▸ RECORDS FOR THIS TASK

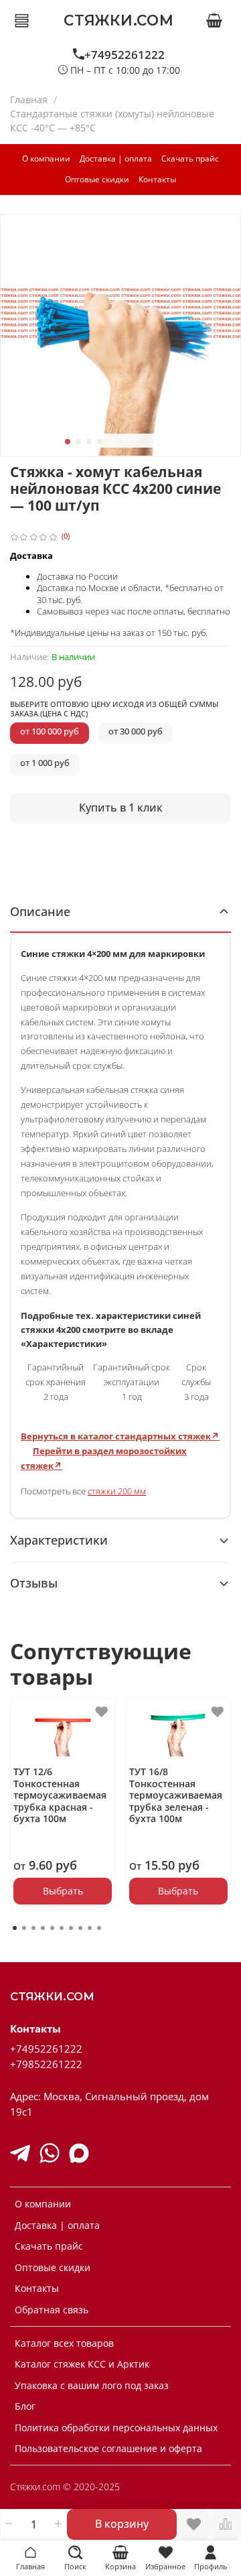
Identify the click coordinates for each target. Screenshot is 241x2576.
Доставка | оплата (116, 158)
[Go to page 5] (52, 1928)
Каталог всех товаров (64, 2343)
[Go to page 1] (15, 1928)
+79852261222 (46, 2064)
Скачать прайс (190, 158)
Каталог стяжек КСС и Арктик (82, 2364)
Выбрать (63, 1890)
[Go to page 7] (71, 1928)
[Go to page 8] (80, 1928)
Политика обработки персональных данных (116, 2427)
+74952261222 (124, 54)
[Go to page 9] (90, 1928)
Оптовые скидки (97, 179)
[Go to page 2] (24, 1928)
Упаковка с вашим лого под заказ (92, 2385)
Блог (25, 2406)
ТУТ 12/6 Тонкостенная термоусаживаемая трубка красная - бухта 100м (59, 1795)
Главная (29, 99)
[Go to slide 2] (78, 441)
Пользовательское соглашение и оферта (108, 2448)
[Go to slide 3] (89, 441)
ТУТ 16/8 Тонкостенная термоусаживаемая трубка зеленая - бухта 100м (175, 1795)
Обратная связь (51, 2309)
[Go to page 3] (33, 1928)
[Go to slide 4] (99, 441)
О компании (46, 158)
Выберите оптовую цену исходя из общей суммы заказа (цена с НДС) (114, 709)
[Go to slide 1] (67, 441)
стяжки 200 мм (117, 1491)
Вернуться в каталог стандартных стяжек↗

▸ ACTION ITEM
Everything in the records goes into your answer exactly, except the pictures.

▸ SOLUTION BELOW
Identify the click coordinates for each target. Screenshot is 241x2576.
Доставка | оплата (116, 158)
[Go to page 5] (52, 1928)
Каталог всех товаров (64, 2343)
[Go to page 1] (15, 1928)
+79852261222 (46, 2064)
Скачать прайс (190, 158)
Каталог стяжек КСС и Арктик (82, 2364)
Выбрать (63, 1890)
[Go to page 7] (71, 1928)
[Go to page 8] (80, 1928)
Политика обработки персональных данных (116, 2427)
+74952261222 (124, 54)
[Go to page 9] (90, 1928)
Оптовые скидки (97, 179)
[Go to page 2] (24, 1928)
Упаковка с вашим лого под заказ (92, 2385)
Блог (25, 2406)
ТУТ 12/6 Тонкостенная термоусаживаемая трубка красная - бухта 100м (59, 1795)
Главная (29, 99)
[Go to slide 2] (78, 441)
Пользовательское соглашение и оферта (108, 2448)
[Go to slide 3] (89, 441)
ТУТ 16/8 Тонкостенная термоусаживаемая трубка зеленая - бухта 100м (175, 1795)
Обратная связь (51, 2309)
[Go to page 3] (33, 1928)
[Go to slide 4] (99, 441)
О компании (46, 158)
Выберите оптовую цену исходя из общей суммы заказа (цена с НДС) (114, 709)
[Go to slide 1] (67, 441)
стяжки 200 мм (117, 1491)
Вернуться в каталог стандартных стяжек↗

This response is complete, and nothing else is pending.